Nesses momentos, os nossos cachorros unem o útil ao agradável: aproveitam para tentar nos lamber (principalmente a face, mas também as mãos) para expressar a alegria do reencontro, mas também nos identificam (“ok, é ele mesmo”) e sabem de onde nós viemos. Pelo menos, sabem onde pisamos, o que comemos, com quem nos encontramos, etc.

Mas as lambidas têm ainda outra função: lamber a face ou as mãos, além de demonstrar amor e funcionar para a identificação de informações, também é uma forma de respeito. Quando filhotes, is cachorros lambem as mães para expressar submissão.

Em uma alcateia, os lobos são rigidamente estratificados. Existe um líder, uma fêmea dominante, machos submissos, outras fêmeas, animais jovens e filhotes. Para se dar bem no bando, é importante saber a hora de comer, se é possível ou não encontrar um namorado ou namorada, etc.

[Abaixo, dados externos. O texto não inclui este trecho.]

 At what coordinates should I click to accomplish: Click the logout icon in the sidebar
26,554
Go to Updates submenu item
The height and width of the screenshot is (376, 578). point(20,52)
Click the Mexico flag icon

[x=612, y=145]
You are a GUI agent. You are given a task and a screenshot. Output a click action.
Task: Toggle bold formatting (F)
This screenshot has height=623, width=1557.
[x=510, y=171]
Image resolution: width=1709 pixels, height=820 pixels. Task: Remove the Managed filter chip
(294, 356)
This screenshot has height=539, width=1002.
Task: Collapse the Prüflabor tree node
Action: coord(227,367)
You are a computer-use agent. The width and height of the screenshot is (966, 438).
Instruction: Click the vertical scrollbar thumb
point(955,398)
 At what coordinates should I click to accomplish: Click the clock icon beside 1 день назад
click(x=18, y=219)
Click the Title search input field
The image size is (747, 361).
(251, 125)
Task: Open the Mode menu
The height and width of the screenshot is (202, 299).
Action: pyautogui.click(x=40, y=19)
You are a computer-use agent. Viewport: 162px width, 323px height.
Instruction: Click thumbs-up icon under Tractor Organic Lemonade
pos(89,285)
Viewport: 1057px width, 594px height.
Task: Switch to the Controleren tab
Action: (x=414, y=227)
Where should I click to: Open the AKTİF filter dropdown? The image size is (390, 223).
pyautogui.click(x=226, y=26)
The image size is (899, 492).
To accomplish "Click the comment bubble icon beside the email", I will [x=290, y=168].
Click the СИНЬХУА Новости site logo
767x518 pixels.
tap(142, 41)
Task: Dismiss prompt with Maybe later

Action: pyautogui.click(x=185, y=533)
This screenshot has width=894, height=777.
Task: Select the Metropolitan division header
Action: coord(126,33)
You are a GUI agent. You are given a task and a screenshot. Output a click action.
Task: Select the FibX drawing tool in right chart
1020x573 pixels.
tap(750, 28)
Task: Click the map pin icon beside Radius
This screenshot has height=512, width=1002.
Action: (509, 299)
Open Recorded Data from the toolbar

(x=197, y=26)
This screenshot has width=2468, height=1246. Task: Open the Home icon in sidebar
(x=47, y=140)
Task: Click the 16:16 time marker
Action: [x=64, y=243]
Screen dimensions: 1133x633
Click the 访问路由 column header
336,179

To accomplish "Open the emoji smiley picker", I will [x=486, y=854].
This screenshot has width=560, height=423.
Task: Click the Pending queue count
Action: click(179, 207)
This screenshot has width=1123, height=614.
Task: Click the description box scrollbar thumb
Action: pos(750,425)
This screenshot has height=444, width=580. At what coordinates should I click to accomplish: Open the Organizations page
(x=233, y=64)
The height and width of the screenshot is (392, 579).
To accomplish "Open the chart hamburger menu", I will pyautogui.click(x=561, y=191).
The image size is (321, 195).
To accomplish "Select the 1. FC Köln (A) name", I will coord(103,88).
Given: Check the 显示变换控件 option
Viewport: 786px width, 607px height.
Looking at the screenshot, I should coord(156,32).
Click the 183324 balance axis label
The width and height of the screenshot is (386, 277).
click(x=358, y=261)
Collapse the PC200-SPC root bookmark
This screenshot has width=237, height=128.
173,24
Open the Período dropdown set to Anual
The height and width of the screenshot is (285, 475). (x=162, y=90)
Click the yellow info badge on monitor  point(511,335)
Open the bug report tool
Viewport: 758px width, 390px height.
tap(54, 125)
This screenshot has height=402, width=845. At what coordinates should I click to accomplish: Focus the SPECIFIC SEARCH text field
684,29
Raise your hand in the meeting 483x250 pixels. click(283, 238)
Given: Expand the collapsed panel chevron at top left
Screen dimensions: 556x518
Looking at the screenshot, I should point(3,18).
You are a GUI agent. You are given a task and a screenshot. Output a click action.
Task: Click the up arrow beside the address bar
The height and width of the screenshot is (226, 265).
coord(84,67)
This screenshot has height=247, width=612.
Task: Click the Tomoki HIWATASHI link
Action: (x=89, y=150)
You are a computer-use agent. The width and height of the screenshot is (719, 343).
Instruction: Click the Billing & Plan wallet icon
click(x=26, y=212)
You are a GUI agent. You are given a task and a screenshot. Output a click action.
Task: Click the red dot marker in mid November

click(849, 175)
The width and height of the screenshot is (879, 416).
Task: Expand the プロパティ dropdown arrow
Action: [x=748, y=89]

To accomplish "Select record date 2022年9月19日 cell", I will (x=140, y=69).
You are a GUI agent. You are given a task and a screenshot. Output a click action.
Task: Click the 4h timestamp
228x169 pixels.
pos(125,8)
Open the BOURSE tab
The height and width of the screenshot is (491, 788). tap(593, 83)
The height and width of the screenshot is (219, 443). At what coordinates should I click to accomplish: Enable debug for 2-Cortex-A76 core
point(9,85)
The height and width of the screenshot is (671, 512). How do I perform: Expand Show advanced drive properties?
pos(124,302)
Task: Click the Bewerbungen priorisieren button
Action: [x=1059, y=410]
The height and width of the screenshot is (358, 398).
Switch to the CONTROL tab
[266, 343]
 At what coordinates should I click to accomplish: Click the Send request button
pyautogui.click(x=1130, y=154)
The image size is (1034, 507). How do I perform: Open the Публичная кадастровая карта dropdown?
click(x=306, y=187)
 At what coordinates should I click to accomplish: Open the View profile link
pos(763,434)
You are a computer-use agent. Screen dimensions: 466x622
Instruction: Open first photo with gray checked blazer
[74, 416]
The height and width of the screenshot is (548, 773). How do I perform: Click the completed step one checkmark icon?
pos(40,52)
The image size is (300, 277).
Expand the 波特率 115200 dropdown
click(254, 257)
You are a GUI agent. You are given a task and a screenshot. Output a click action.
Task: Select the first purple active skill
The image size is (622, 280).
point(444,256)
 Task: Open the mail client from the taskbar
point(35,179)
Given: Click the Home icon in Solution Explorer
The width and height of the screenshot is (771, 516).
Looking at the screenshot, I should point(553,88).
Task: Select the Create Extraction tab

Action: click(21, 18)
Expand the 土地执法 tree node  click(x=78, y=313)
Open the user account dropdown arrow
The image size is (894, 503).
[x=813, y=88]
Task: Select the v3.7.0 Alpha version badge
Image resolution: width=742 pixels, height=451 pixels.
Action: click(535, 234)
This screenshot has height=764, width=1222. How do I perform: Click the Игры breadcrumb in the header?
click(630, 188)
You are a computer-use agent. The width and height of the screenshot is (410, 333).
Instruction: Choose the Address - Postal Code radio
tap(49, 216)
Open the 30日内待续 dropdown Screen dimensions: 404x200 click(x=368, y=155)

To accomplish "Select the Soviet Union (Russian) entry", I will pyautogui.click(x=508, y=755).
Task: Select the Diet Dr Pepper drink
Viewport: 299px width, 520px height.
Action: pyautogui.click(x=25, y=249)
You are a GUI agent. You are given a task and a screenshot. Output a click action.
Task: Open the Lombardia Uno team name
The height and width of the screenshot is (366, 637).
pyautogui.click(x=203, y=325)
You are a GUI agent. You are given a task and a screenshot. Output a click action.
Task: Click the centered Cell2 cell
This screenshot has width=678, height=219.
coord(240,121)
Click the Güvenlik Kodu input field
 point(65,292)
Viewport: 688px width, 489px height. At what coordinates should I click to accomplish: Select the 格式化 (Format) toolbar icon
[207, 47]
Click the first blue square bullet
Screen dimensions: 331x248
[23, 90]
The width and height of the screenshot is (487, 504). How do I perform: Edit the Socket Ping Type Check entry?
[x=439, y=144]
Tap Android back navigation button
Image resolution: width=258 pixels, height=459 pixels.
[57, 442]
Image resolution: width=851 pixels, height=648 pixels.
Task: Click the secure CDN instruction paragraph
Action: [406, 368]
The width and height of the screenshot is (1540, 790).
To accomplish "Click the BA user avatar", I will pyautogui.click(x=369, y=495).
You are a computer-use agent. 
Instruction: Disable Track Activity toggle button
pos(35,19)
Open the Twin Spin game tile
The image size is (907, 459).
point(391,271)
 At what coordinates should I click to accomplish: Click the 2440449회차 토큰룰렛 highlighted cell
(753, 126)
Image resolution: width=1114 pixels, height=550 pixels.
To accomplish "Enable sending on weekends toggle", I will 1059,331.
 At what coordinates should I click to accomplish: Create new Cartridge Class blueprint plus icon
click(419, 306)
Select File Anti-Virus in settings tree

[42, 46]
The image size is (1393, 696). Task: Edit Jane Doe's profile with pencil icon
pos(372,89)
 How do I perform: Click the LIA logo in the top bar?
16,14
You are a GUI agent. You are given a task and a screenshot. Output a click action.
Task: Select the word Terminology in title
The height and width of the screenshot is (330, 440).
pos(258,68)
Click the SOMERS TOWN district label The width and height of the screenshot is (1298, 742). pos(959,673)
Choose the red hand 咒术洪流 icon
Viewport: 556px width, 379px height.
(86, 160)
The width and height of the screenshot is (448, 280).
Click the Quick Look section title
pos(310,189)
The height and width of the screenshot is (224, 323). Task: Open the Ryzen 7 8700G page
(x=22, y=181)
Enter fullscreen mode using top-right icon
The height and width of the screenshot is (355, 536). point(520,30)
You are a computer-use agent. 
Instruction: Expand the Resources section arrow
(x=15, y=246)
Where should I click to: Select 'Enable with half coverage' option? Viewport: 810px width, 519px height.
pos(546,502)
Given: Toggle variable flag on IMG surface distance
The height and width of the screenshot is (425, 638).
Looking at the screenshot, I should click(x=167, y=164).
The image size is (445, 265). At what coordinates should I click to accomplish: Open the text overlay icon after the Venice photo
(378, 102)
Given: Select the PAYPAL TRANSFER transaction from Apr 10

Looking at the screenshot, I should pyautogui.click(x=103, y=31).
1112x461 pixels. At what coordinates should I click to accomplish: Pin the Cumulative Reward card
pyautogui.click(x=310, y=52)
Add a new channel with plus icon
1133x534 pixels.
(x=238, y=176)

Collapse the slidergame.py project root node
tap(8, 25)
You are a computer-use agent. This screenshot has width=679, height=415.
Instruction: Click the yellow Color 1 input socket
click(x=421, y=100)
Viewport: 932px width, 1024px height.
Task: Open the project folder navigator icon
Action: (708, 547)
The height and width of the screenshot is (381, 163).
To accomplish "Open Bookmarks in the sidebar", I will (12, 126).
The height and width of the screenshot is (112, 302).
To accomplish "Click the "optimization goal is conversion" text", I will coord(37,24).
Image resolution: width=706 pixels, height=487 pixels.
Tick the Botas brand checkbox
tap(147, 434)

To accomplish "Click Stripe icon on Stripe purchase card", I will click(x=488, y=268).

Os cães transportaram esta hierarquia no convívio com os humanos. Eles entendem a nossa família como uma matilha. Quando o cachorro lambe o seu tutor, ele está querendo reafirmar que aceita o humano como “macho alfa” do grupo e submete-se às suas ordens.

Se você tem mais de um cachorro em casa, comece a prestar atenção: o animal mais submisso (que ocupa a posição mais baixa na hierarquia) é o mais “beijoqueiro”. Ele tenta lamber você e também os outros membros do grupo.

Existe também um motivo egoísta para o cachorro tentar lamber você: mesmo sendo alimentado de forma adequada, ele sempre quer mais (isto não significa que o cão é um esfomeado; apenas que ele não sabe – nem pode saber – quando haverá mais alimentos).

Ele pensa (sim, os cachorros pensam): “quem sabe, se eu lamber a boca dele, meu tutor regurgita um pouquinho da comida cujo cheiro eu estou identificando”. Amor, respeito, submissão e uma pequena dose de egoísmo. É com estes elementos básicos que os cães vivem – e sobrevivem – na nossa companhia.